__What to do__
For the records that follow, please set down exactly the lines between the one holding "Murder (11, 1164)" and the one holding "CommonDreams.org (29, 1820)", inclusive, and only those.

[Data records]
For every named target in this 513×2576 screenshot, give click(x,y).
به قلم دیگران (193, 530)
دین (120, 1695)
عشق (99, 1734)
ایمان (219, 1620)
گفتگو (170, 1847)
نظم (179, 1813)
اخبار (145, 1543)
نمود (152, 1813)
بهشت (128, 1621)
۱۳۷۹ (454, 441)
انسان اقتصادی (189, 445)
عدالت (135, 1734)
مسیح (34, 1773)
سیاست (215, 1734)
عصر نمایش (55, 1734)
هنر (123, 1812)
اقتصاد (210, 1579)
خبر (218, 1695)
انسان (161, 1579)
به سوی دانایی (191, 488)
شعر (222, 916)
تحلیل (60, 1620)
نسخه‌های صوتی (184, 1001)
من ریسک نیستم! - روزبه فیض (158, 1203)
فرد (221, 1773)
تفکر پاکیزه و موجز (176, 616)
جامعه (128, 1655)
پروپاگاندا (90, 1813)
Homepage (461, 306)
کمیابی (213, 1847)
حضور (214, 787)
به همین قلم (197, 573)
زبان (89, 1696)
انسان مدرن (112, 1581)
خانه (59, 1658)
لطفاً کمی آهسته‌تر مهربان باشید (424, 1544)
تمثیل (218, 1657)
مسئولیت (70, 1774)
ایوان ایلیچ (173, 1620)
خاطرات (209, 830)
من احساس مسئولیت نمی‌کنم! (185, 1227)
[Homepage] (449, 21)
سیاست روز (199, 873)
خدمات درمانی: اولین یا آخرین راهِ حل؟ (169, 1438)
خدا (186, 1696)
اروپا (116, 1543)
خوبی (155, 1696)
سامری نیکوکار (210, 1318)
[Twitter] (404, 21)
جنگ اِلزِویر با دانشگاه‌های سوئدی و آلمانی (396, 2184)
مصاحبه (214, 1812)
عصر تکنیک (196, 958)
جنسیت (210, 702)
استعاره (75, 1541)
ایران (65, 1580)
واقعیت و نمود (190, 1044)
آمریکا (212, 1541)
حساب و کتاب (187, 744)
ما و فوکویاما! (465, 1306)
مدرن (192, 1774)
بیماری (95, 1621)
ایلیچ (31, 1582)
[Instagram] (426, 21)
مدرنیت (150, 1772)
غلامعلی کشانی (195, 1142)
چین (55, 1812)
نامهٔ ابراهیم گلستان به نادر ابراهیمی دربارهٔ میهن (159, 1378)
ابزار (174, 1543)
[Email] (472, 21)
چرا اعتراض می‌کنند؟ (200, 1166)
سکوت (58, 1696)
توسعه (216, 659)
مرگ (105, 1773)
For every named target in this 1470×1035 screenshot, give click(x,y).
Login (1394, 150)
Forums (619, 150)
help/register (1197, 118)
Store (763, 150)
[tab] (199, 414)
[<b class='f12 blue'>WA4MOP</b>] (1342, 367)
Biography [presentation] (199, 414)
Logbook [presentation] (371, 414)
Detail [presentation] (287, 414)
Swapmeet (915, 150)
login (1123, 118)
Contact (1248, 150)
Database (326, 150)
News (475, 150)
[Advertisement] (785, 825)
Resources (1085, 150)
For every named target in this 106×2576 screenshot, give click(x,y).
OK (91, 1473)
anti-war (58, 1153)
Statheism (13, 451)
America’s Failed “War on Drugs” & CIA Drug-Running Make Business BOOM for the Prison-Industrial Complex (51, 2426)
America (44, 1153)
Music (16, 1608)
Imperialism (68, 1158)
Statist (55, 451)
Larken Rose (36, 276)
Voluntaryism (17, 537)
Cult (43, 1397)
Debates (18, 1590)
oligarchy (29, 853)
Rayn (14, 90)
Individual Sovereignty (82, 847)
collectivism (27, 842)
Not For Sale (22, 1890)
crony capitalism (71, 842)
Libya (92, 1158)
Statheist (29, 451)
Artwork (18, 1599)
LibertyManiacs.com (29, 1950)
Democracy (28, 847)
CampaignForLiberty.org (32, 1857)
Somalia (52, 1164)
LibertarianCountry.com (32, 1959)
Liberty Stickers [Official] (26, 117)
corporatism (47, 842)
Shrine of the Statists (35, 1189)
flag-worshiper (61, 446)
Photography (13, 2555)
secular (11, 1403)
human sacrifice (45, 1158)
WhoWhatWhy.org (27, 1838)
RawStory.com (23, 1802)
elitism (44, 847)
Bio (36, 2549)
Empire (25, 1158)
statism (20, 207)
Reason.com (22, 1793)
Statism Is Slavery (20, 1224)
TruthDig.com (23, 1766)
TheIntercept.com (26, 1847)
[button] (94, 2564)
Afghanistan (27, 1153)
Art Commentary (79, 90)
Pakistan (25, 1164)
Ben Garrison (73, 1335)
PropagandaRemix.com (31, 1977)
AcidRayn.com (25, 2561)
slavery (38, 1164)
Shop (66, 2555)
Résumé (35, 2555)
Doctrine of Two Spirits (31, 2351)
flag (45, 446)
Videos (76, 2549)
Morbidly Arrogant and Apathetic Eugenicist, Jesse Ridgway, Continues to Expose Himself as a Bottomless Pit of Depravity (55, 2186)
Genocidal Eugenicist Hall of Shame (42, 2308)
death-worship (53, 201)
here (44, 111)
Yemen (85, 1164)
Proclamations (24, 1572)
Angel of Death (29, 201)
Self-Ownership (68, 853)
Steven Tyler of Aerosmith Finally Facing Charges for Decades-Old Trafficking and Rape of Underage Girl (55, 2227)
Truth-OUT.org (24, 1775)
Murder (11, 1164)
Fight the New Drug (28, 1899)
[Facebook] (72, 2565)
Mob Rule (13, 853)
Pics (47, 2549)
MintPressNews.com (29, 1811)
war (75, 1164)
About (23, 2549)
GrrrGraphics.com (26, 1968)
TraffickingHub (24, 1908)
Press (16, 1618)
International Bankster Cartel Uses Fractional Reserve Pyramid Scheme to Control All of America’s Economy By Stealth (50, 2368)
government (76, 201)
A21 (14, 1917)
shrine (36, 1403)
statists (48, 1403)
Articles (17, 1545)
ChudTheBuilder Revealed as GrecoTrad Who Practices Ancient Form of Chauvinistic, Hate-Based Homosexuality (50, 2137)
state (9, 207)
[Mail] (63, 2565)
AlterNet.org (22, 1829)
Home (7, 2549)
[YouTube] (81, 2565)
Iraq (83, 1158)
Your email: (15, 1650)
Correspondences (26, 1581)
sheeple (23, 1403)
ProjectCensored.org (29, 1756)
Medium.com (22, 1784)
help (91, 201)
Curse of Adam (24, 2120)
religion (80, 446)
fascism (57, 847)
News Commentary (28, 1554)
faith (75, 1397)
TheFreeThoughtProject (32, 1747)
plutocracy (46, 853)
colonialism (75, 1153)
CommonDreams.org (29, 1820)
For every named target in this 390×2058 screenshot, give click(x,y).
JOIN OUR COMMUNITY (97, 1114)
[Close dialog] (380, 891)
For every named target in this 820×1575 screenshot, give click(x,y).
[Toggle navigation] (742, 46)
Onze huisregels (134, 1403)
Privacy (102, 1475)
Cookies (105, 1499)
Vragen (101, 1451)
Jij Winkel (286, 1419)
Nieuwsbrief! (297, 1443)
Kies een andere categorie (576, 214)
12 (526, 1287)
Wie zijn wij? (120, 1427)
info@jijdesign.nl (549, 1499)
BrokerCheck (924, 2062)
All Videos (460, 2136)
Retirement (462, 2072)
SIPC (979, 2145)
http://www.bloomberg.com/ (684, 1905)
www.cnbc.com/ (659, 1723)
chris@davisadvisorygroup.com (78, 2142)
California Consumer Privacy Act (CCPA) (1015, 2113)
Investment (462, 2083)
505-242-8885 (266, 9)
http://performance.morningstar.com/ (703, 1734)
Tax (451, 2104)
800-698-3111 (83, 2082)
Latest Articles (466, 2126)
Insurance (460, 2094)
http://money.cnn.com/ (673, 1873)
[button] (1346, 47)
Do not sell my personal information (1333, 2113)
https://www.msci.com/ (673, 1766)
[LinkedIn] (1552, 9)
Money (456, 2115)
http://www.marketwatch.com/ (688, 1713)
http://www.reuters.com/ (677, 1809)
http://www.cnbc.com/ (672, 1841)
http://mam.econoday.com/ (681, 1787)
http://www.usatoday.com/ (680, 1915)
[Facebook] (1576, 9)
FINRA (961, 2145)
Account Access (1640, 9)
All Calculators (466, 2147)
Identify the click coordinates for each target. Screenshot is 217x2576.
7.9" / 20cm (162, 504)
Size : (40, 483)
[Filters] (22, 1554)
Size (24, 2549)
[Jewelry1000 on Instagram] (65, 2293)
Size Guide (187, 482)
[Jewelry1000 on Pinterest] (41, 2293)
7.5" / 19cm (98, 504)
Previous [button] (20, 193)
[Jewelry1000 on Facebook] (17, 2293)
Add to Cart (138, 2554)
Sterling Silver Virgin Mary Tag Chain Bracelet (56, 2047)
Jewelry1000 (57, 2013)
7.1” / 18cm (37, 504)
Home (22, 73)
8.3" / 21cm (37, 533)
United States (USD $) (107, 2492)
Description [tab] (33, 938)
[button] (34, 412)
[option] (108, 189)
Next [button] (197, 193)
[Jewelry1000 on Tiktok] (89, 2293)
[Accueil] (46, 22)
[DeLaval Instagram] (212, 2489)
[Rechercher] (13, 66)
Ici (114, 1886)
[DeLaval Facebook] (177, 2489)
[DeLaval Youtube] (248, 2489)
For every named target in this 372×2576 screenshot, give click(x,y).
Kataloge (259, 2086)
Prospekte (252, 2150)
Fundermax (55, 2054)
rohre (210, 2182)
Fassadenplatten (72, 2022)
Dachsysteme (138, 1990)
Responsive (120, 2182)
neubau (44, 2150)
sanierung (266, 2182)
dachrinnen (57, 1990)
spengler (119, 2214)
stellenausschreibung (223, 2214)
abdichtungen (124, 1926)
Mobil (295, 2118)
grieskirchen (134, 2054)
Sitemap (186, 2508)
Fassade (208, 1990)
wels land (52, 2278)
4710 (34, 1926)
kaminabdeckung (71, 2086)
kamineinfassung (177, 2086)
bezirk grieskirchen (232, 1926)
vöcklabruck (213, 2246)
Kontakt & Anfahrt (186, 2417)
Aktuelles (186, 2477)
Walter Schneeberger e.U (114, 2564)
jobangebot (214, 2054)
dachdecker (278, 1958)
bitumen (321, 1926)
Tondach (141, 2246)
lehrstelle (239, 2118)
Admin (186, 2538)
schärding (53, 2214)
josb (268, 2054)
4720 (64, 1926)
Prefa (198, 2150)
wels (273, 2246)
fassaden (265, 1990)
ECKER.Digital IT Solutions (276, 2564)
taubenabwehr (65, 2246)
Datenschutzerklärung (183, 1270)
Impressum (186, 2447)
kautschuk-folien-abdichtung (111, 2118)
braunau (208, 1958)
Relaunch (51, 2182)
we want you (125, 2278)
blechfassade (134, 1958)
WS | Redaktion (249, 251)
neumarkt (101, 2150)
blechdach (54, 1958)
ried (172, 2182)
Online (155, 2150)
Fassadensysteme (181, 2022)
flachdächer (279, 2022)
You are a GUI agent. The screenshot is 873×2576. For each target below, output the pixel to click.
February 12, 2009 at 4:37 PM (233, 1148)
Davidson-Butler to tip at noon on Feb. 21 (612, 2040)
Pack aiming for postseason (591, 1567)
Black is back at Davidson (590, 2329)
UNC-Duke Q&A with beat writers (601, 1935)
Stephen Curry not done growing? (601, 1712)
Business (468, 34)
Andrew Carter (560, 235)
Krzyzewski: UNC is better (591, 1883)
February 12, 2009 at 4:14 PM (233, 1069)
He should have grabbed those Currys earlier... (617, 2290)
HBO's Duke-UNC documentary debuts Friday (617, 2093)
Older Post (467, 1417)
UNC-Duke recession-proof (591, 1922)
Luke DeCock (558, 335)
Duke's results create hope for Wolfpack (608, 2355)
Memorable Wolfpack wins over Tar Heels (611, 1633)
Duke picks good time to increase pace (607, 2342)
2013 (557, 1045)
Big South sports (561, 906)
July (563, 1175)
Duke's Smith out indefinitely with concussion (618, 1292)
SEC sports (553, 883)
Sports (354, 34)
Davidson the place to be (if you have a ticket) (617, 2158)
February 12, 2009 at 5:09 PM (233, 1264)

__Response for this exercise__
Murder (11, 1164)
Fight the New Drug (28, 1899)
[Facebook] (72, 2565)
Mob Rule (13, 853)
Pics (47, 2549)
MintPressNews.com (29, 1811)
war (75, 1164)
About (23, 2549)
GrrrGraphics.com (26, 1968)
TraffickingHub (24, 1908)
Press (16, 1618)
International Bankster Cartel Uses Fractional Reserve Pyramid Scheme to Control All of America’s Economy By Stealth (50, 2368)
government (76, 201)
A21 (14, 1917)
shrine (36, 1403)
statists (48, 1403)
Articles (17, 1545)
ChudTheBuilder Revealed as GrecoTrad Who Practices Ancient Form of Chauvinistic, Hate-Based Homosexuality (50, 2137)
state (9, 207)
[Mail] (63, 2565)
AlterNet.org (22, 1829)
Home (7, 2549)
[YouTube] (81, 2565)
Iraq (83, 1158)
Your email: (15, 1650)
Correspondences (26, 1581)
sheeple (23, 1403)
ProjectCensored.org (29, 1756)
Medium.com (22, 1784)
help (91, 201)
Curse of Adam (24, 2120)
religion (80, 446)
fascism (57, 847)
News Commentary (28, 1554)
faith (75, 1397)
TheFreeThoughtProject (32, 1747)
plutocracy (46, 853)
colonialism (75, 1153)
CommonDreams.org (29, 1820)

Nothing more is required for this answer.